The Aqua Net Diaries: Big Hair, Big Dreams, Small Town by Jennifer Niven


  The woods are lovely, dark and deep …

  The morning of the pictures, my hair, of course, didn’t cooperate. It was big in all the wrong places but not big enough in all the right ones. Standing in my yellow bathroom, dressed in my favorite Esprit sundress, suffocating from Aqua Net fumes, I thought I would have a breakdown. Here it was, one of the most important days of my life, and my hair, as usual, wasn’t doing what it was supposed to do. Was it too much to ask that it look good? That, just this once, it would behave? I knew that Sherri Dillon and Deanna Haskett never had these problems. They probably just jumped out of bed and their hair bounced right into perfect, perky position.
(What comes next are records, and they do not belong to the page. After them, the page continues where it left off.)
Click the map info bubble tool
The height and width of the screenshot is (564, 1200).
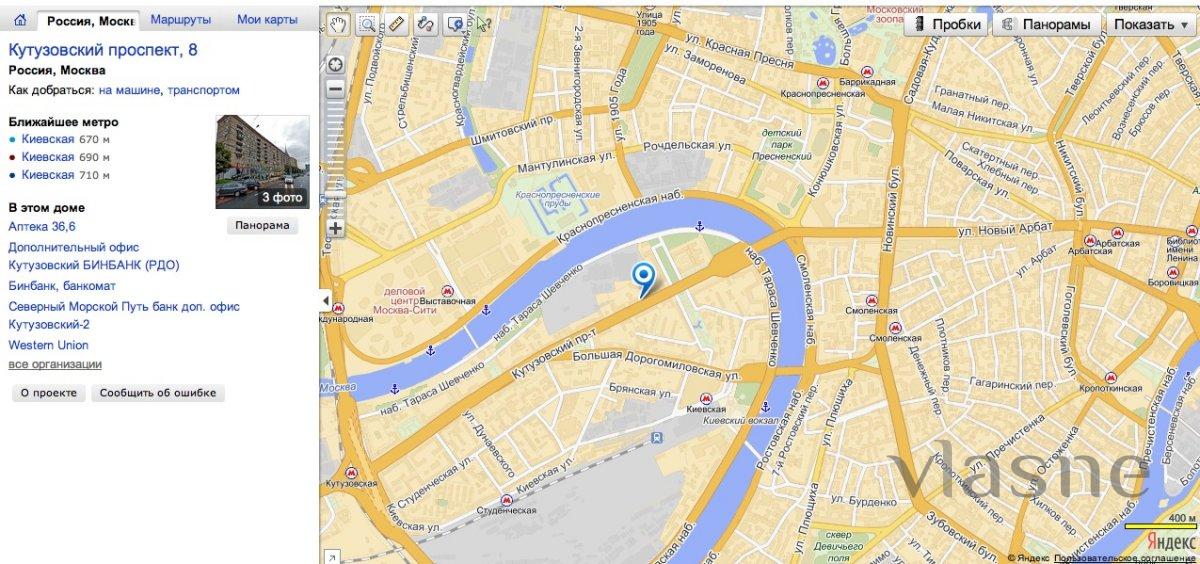[455, 24]
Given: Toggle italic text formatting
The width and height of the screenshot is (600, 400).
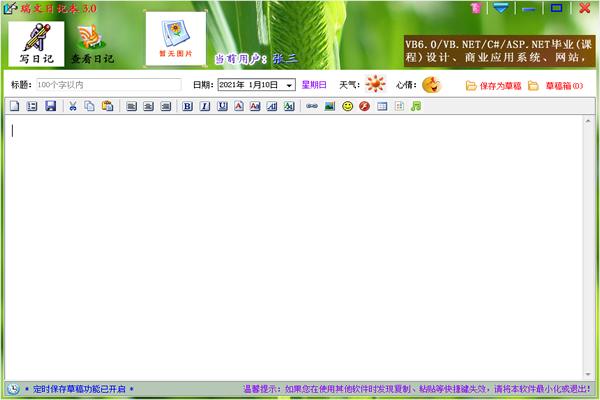Looking at the screenshot, I should click(x=204, y=106).
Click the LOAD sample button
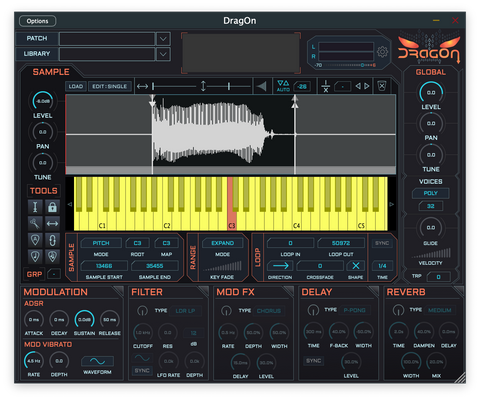The width and height of the screenshot is (480, 400). pyautogui.click(x=76, y=86)
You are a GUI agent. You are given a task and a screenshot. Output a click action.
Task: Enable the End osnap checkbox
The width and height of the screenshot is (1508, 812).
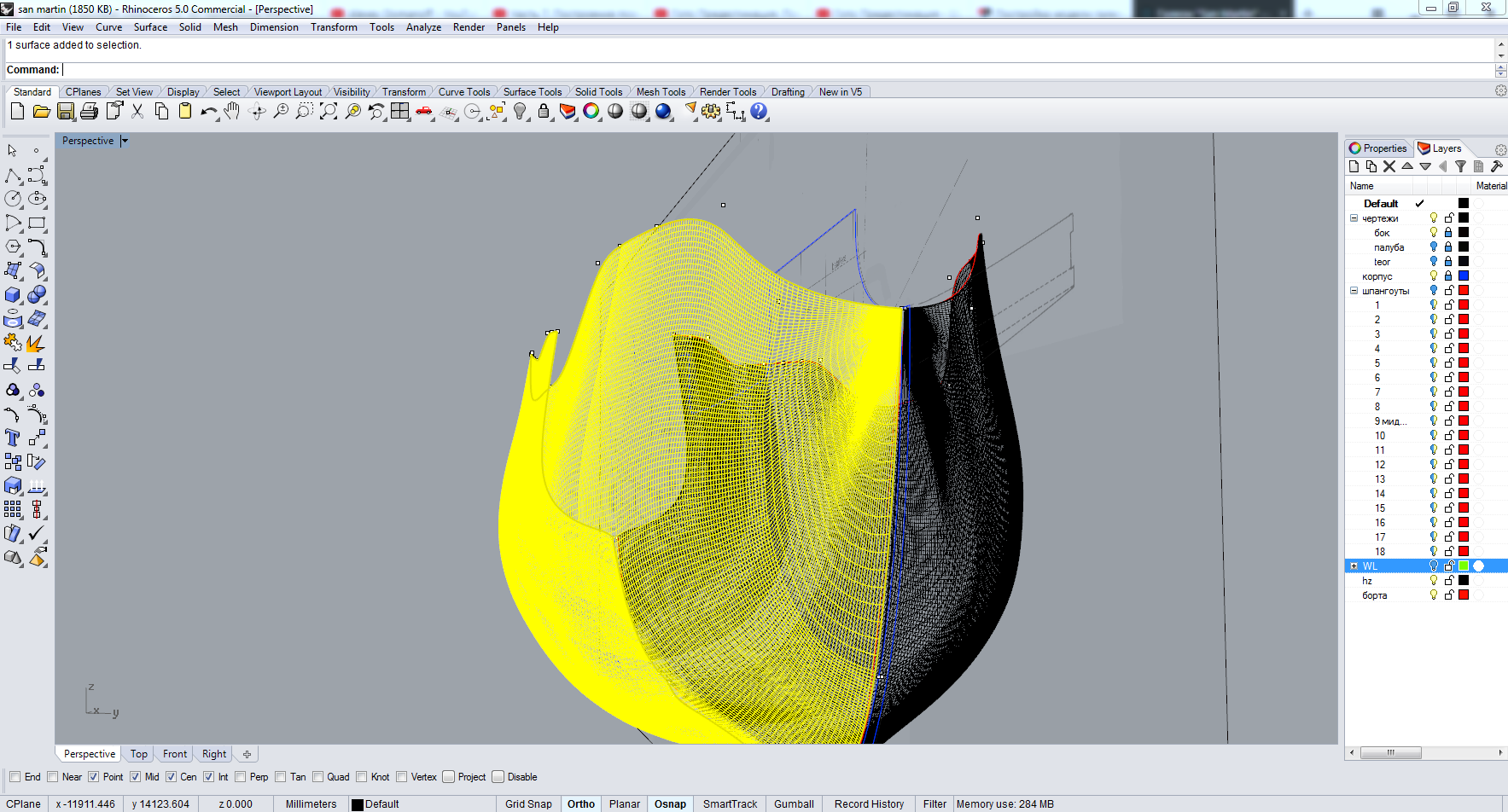[x=15, y=777]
  I saw Joey in AP History class, and we passed a note back and forth while Mr. Johns rattled on at the board. We look like the ultimate Speech Presidents, Joey said. God, I’m sooooooooo nervous! I saw almost everyone on the new team already, but I was too scared to say anything! I have to remind Beth & Ronnie now about pictures! Good article in the paper, huh? Almost makes you think it’s true, doesn’t it? Almost makes you want to be a Speech Team member, doesn’t it?

  I wrote back and said, No … I’ll never believe it. If I see it with my own eyes, then maybe—but not a second before.

  Last hour, Joey ran into Jonetta Sowers-Clark, who said, “I heard speech team photos are being taken for the yearbook after school. What time should I be there?”

  Joey said, “Where did you hear that?”

  She said, “Ned Mitchell was talking about it at lunch.”

  “Really? Did he say he was coming?”

  “I don’t know. So is it right after school? Why didn’t you tell us? I don’t think Stephanie or Michelle know. Do you want me to tell them?”

  Joey said, “No. We’re only taking pictures of new members now.”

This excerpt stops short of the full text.